On examining similar-sized companies in the British Metals and Mining industry with market capitalizations between UK£80m and UK£322m, we discovered that the median CEO total compensation of that group was US$640k. So it looks like Sylvania Platinum compensates Jaco Prinsloo in line with the median for the industry. Moreover, Jaco Prinsloo also holds UK£1.0m worth of Sylvania Platinum stock directly under their own name, which reveals to us that they have a significant personal stake in the company.

Component

2023

2022

Proportion (2023)

Salary

US$295k

US$319k

62%

Other

US$185k

US$216k

38%

Total Compensation

US$480k

US$535k

100%

On an industry level, around 65% of total compensation represents salary and 35% is other remuneration. Sylvania Platinum is largely mirroring the industry average when it comes to the share a salary enjoys in overall compensation. If salary is the major component in total compensation, it suggests that the CEO receives a higher fixed proportion of the total compensation, regardless of performance.

ceo-compensation
ceo-compensation

A Look at Sylvania Platinum Limited's Growth Numbers

Sylvania Platinum Limited has seen its earnings per share (EPS) increase by 5.7% a year over the past three years. It saw its revenue drop 14% over the last year.

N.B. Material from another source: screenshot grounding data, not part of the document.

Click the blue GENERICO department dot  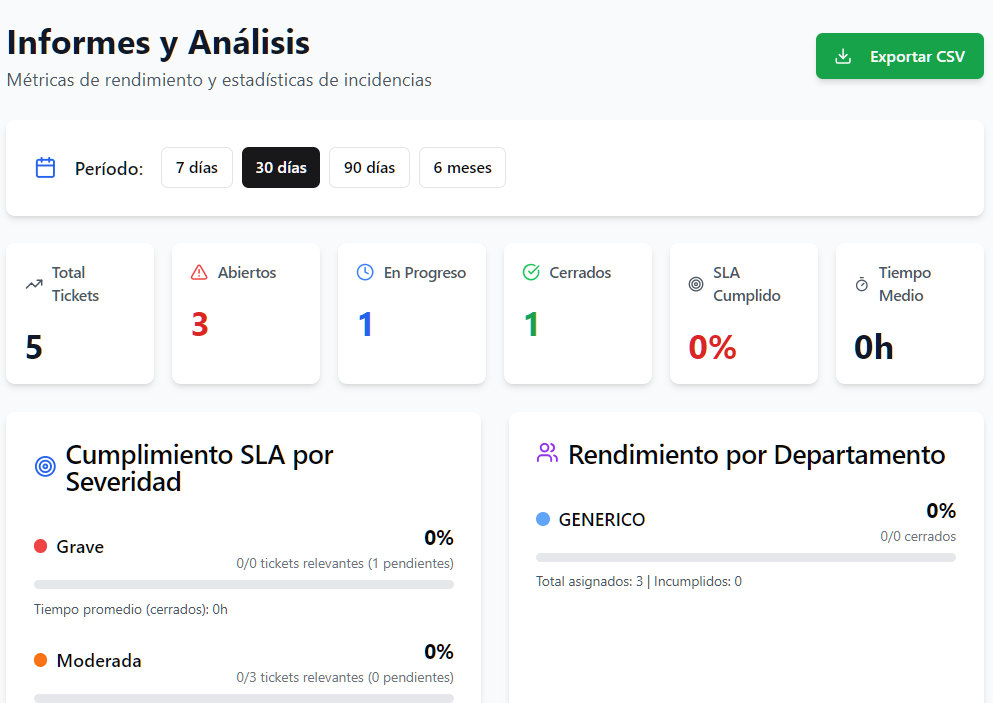pyautogui.click(x=543, y=520)
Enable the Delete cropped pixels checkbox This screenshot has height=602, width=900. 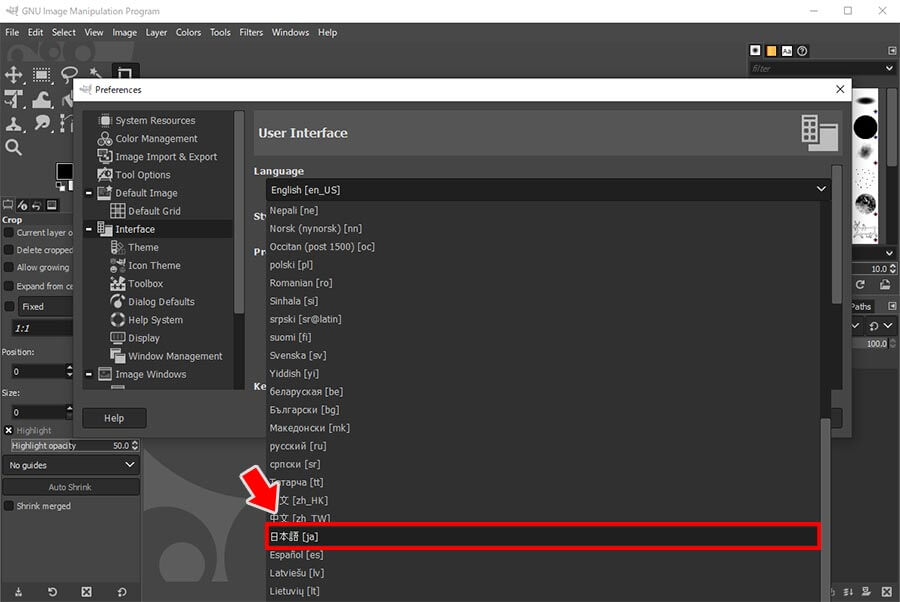tap(9, 250)
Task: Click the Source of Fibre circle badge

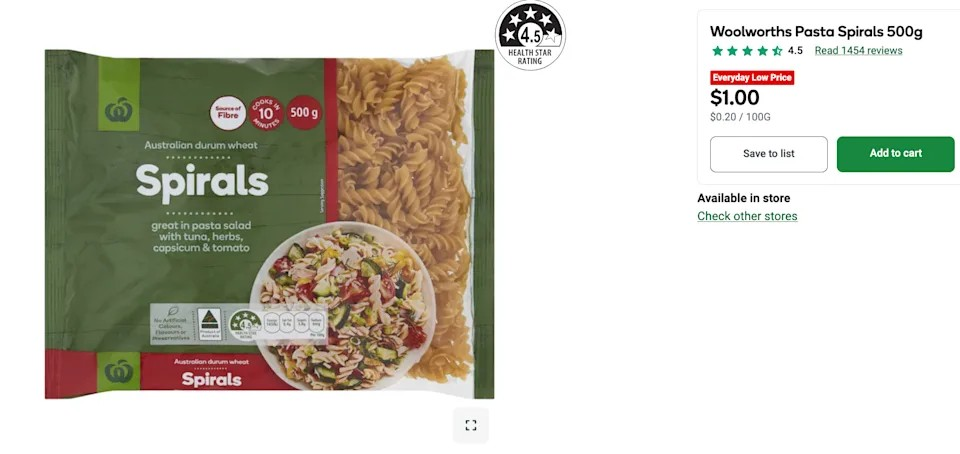Action: coord(228,113)
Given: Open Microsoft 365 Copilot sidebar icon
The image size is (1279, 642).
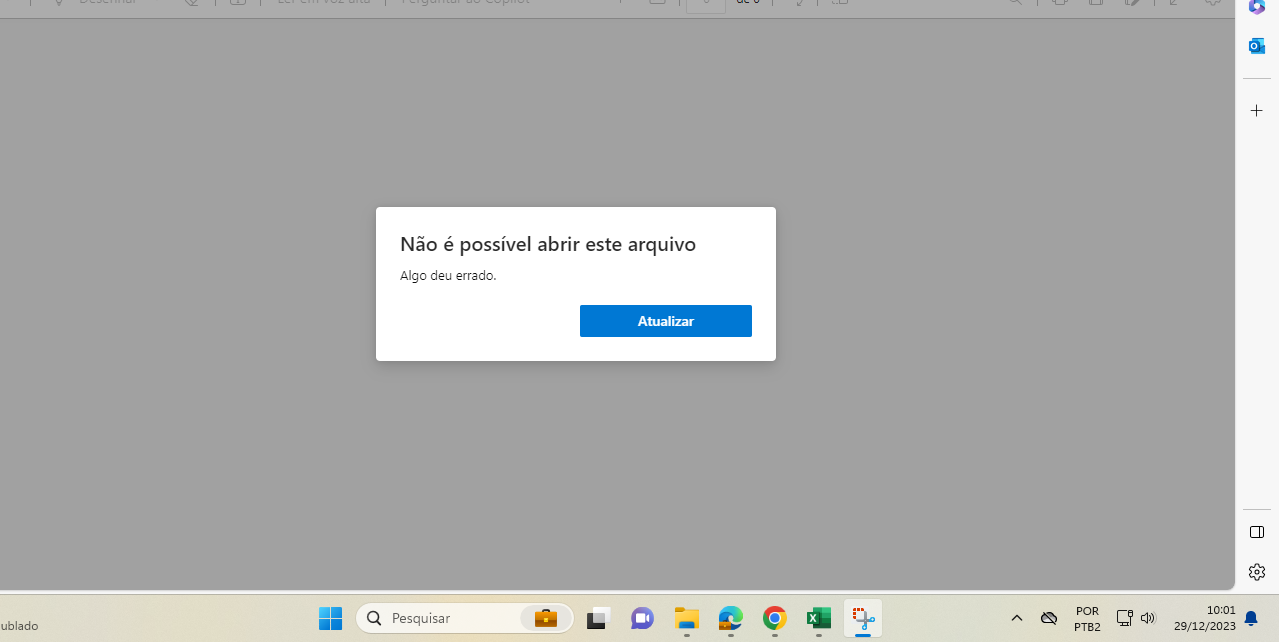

We would argue that the lack of revenue growth in the last year is less than ideal, but it is good to see a modest EPS growth at least. It's hard to reach a conclusion about business performance right now. This may be one to watch. Moving away from current form for a second, it could be important to check this free visual depiction of what analysts expect for the future.

Has Sylvania Platinum Limited Been A Good Investment?

Sylvania Platinum Limited has served shareholders reasonably well, with a total return of 19% over three years. But they probably wouldn't be so happy as to think the CEO should be paid more than is normal, for companies around this size.

To Conclude...

Given that the company's overall performance has been reasonable, the CEO remuneration policy might not be shareholders' central point of focus in the upcoming AGM. In saying that, any proposed increase to CEO compensation will still be assessed on how reasonable it is based on performance and industry benchmarks.

CEO pay is simply one of the many factors that need to be considered while examining business performance. We did our research and identified 2 warning signs (and 1 which doesn't sit too well with us) in Sylvania Platinum we think you should know about.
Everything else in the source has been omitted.